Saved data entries
....
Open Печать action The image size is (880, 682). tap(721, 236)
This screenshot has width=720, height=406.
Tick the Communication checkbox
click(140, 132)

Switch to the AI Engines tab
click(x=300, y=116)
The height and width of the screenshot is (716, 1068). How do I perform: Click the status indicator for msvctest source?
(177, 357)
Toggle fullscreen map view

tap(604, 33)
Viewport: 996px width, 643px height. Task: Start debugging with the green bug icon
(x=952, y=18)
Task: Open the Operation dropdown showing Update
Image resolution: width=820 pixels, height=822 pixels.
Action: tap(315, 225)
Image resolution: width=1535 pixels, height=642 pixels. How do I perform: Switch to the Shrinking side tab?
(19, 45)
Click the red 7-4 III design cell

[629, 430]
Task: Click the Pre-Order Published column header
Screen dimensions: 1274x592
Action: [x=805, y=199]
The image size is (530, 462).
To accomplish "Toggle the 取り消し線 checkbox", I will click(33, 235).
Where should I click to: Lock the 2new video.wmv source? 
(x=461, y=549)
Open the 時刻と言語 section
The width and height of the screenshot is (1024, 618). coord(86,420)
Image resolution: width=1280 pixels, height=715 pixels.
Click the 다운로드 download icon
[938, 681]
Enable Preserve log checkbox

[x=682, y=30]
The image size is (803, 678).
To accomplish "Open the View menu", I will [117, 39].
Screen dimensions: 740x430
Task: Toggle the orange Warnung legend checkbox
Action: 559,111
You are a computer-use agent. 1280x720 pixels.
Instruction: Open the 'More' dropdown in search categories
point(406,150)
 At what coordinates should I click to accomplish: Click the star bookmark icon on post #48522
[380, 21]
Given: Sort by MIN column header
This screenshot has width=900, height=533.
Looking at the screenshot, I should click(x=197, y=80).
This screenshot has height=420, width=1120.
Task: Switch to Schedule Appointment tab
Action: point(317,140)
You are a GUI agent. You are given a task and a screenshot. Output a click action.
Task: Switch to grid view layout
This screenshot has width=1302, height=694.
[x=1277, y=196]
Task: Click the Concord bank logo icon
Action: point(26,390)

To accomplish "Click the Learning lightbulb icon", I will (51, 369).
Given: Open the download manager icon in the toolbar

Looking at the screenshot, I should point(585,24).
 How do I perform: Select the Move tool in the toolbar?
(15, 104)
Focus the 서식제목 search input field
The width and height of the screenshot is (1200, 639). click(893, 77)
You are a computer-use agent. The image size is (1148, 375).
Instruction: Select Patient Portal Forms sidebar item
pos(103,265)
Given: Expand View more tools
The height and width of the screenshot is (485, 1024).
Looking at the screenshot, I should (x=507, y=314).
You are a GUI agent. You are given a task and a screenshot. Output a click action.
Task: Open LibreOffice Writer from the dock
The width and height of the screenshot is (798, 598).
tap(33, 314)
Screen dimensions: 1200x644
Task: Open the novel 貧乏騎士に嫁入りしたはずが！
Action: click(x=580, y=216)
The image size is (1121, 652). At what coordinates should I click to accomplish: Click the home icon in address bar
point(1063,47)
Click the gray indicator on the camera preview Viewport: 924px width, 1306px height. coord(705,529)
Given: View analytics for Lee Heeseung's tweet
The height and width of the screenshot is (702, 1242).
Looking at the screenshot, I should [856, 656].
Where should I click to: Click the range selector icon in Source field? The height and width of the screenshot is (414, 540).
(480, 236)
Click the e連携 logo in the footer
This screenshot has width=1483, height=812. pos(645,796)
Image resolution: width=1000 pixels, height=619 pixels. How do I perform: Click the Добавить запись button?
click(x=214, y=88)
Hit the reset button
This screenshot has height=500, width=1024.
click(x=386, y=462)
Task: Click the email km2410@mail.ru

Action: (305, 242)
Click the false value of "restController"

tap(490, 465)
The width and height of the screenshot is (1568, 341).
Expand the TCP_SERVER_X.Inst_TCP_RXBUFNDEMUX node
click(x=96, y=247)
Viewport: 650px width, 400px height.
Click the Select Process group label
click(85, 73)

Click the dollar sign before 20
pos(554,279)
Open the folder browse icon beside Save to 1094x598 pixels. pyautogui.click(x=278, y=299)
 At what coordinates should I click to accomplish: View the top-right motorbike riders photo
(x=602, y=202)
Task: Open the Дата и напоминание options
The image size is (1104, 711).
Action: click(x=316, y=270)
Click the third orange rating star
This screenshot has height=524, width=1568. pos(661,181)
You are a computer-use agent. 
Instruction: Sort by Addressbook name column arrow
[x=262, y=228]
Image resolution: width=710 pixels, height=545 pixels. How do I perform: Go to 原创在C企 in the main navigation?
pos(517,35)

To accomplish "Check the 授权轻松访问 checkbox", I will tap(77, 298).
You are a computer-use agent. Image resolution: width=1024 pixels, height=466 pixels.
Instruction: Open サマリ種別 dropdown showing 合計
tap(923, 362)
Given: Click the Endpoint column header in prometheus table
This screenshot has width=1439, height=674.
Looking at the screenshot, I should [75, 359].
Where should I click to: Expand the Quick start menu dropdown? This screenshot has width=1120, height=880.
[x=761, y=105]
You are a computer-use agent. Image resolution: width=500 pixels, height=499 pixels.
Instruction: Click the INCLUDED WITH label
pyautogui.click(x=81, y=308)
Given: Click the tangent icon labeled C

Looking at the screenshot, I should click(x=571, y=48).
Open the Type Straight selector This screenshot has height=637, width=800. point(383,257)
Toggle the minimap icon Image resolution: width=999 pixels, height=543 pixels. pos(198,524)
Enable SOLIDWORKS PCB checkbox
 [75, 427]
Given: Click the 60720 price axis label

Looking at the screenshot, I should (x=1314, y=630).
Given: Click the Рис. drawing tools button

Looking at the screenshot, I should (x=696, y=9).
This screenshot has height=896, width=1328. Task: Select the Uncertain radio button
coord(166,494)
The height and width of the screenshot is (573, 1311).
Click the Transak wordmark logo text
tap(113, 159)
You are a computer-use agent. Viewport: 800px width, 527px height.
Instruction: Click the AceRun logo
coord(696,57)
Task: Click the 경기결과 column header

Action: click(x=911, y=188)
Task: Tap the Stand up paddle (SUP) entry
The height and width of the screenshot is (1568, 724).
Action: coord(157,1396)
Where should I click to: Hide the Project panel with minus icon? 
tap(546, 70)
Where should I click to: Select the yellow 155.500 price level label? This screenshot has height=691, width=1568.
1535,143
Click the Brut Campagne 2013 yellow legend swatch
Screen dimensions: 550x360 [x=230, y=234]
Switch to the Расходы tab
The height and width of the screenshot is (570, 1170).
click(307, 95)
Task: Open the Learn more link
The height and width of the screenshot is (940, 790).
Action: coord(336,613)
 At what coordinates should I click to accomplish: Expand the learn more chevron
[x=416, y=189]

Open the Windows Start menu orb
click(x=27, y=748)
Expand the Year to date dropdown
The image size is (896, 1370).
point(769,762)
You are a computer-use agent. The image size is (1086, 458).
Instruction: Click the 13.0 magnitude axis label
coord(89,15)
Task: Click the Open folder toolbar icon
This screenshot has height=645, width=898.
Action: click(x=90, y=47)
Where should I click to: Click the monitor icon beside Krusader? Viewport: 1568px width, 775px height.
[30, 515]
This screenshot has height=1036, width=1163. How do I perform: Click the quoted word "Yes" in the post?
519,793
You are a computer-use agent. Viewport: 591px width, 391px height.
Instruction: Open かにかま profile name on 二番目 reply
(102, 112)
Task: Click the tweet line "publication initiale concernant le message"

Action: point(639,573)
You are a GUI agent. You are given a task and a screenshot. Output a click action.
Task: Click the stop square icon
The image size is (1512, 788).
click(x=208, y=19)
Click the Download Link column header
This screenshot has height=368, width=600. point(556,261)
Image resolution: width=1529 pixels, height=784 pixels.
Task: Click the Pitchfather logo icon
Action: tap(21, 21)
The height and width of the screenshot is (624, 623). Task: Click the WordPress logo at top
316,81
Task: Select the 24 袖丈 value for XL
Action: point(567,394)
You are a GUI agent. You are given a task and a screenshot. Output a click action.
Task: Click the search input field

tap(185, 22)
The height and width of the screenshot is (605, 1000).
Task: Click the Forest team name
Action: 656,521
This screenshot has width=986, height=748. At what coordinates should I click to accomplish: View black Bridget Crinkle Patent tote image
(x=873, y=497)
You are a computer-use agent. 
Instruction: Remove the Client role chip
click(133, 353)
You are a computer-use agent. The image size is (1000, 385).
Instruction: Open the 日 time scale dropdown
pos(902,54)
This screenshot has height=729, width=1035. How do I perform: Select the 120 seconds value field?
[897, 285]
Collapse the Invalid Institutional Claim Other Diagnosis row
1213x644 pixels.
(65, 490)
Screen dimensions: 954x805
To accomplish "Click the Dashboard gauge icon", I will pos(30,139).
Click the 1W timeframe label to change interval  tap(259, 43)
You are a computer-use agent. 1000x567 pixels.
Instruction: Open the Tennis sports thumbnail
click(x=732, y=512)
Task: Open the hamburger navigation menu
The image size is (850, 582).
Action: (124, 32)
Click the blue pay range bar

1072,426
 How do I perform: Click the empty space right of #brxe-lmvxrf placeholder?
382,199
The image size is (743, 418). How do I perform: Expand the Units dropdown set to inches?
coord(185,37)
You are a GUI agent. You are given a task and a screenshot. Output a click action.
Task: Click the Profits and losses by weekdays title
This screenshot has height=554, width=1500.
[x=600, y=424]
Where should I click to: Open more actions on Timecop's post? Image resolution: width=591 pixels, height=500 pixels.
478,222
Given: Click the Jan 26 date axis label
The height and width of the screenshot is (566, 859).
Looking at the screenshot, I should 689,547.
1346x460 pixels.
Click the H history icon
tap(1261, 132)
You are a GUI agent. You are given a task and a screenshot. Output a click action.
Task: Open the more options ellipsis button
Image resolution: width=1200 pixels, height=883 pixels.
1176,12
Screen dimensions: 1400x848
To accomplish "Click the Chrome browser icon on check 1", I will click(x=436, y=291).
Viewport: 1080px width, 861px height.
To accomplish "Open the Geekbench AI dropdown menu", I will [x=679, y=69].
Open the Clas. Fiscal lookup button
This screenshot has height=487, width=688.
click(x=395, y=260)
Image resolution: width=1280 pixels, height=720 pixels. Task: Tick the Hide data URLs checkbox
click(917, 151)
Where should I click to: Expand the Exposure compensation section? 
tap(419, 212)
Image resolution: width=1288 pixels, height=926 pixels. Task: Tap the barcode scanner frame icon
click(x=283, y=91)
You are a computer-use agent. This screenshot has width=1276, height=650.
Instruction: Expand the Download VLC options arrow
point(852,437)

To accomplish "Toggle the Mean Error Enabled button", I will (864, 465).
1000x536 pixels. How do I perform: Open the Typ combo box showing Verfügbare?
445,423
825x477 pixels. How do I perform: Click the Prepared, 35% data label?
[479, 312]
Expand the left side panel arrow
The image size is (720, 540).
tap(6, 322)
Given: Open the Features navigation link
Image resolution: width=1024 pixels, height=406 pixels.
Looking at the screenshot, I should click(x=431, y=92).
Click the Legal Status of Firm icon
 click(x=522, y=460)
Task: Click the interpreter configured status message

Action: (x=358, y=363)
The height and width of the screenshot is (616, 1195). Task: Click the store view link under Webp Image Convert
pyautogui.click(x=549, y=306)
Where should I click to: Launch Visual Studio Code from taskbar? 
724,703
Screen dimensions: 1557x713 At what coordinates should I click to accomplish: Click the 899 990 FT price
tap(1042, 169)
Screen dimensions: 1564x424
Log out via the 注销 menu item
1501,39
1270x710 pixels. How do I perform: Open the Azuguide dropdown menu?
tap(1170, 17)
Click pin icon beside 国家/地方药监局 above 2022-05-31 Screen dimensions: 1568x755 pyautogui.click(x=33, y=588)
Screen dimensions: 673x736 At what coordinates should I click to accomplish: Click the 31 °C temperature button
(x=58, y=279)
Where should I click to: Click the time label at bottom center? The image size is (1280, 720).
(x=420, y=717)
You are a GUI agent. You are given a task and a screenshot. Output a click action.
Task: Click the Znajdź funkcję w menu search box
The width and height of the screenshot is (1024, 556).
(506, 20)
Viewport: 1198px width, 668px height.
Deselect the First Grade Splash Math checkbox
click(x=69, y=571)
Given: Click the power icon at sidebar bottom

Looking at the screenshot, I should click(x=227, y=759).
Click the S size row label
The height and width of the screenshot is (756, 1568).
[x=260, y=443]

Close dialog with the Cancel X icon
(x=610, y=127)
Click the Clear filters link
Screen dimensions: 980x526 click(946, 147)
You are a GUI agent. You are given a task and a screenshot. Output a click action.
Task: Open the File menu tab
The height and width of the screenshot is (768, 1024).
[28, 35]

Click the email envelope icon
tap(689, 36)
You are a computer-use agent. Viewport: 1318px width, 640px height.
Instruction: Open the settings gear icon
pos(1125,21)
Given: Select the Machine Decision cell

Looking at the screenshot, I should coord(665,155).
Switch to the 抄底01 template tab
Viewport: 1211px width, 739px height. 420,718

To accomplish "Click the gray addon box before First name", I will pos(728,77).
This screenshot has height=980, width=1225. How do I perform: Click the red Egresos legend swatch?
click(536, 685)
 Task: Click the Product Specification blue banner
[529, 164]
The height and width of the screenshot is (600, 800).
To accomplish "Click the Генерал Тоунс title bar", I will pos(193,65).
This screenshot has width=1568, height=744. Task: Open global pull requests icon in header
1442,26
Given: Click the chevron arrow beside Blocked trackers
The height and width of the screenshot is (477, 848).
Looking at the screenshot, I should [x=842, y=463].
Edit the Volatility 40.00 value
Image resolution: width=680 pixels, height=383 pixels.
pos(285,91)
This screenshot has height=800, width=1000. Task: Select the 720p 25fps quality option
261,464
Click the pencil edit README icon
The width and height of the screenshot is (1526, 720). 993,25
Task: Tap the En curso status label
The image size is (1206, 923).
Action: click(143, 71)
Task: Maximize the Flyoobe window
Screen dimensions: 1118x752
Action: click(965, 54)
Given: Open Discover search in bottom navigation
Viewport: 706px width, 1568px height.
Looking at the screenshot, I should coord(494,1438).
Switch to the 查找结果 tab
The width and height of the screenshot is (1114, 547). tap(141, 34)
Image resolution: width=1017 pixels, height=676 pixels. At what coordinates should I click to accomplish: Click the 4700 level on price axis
....
EXERCISE OBJECTIVE
Lines containing the word "gray" are to be located in the entries and copied.

REPLY TO THE EXERCISE
Click the gray indicator on the camera preview Viewport: 924px width, 1306px height. coord(705,529)
To accomplish "Click the gray addon box before First name", I will pos(728,77).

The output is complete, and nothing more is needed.